Mr. Allen to the acting minister for foreign affairs.

Your Excellency: I am informed by telegraph by my Government that the President of Cuba asks the Government of Korea to permit the United States consular officers within its jurisdiction to use their good offices in representation of the interests of Cuba and of its citizens until Cuban consuls shall have been appointed, and I am instructed to ask that this permission be granted.

You will remember that Cuba revolted against the dominion of Spain and the United States went to war with the latter country in order to end the revolution and free Cuba. After the close of the war the United States assisted Cuba in preparing for the establishment of a free and independent government. This has now been accomplished, and the first President, Estrada Palma, having been duly elected, was inaugurated on the 20th instant, at which time the troops and officials of the United States were withdrawn from the Island Republic.

Pending the conclusion of foreign treaties, it is evidently the wish of the Cuban Government that the United States consular officials should attend to Cuban interests abroad.

I take this opportunity, etc.,

Horace N. Allen.
[Page 737]
[Inclosure 2.]

The acting minister for foreign affairs to Mr. Allen.

Your Excellency: I have the honor to acknowledge the receipt of your letter in which you inform me that the Cuban Government asked the United States Government to have the American consuls under its jurisdiction protect the rights of Cuban citizens; that you have been instructed by your Government to ask permission from the Korean Government for the exercise of these functions by the United States consuls in Korea, and you relate the history of the establishment of the Cuban Government as a republic, by the assistance of the United States.

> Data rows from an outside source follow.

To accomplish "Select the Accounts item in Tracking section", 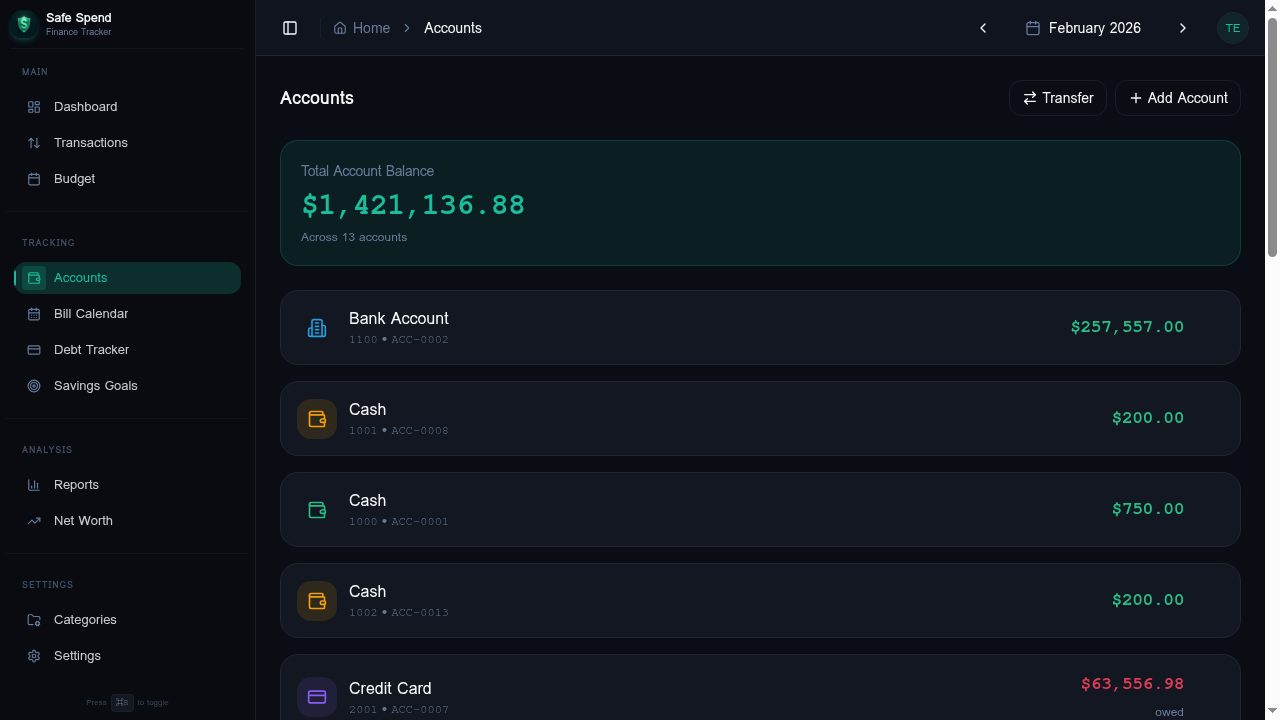I will [x=80, y=277].

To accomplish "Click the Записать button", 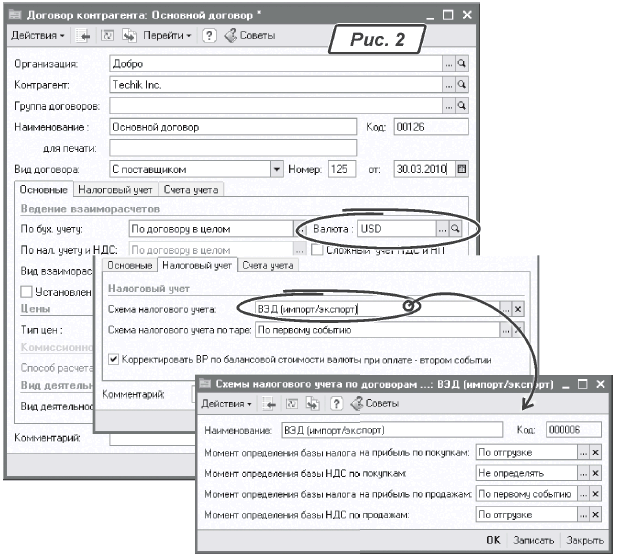I will pyautogui.click(x=533, y=539).
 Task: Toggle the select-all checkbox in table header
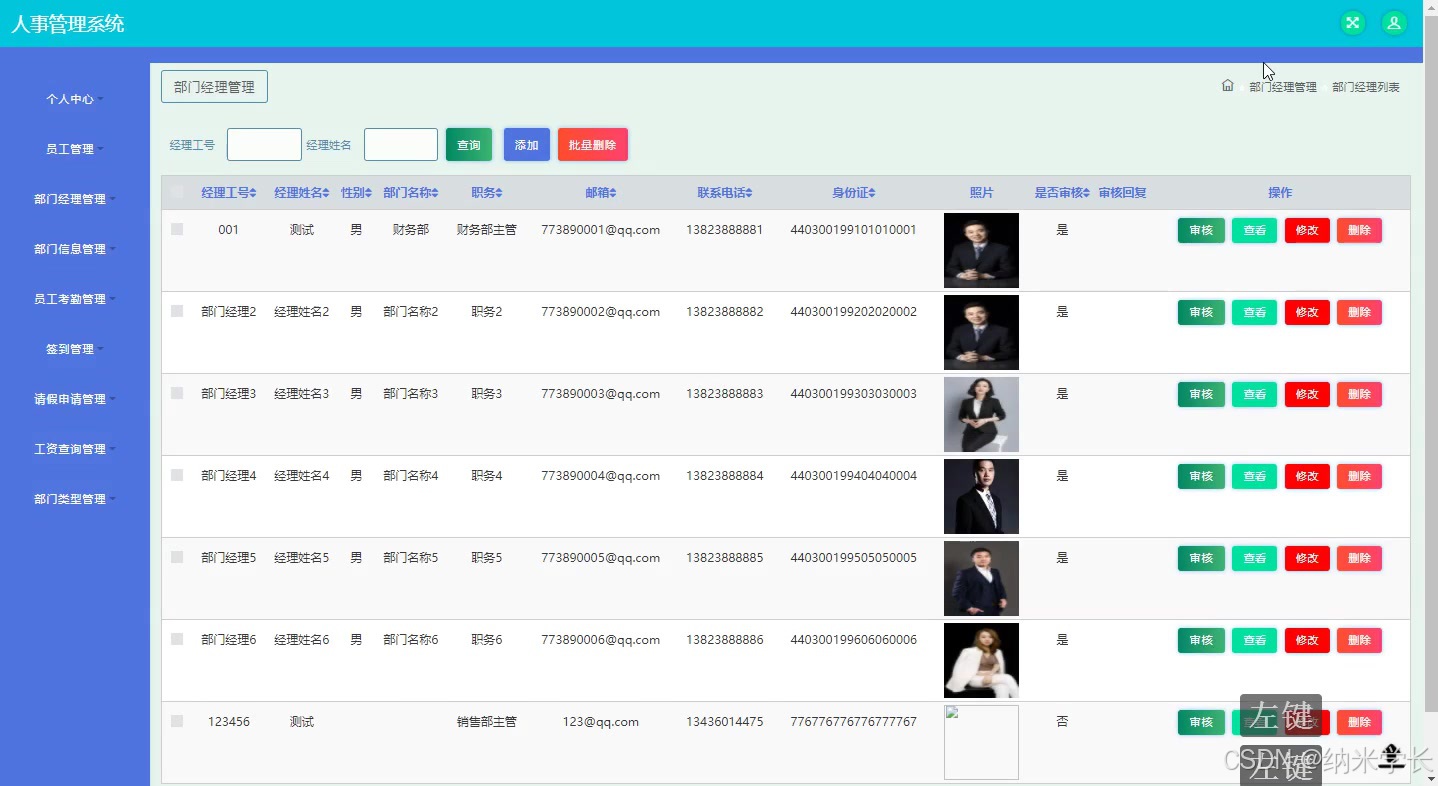[177, 192]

I beg to inform you that Cuba shall have equal treatment with other nations as she now has the right of independence. However, no treaty between Cuba and Korea has been made. Therefore, consular officers can not be established at present. But the American consular officers are empowered to protect the rights of Cuban citizens, under their jurisdiction, and the Korean Government grants the same right according to custom.

I have, etc.,

Chey Yung Ha.
  1. Printed, page 6.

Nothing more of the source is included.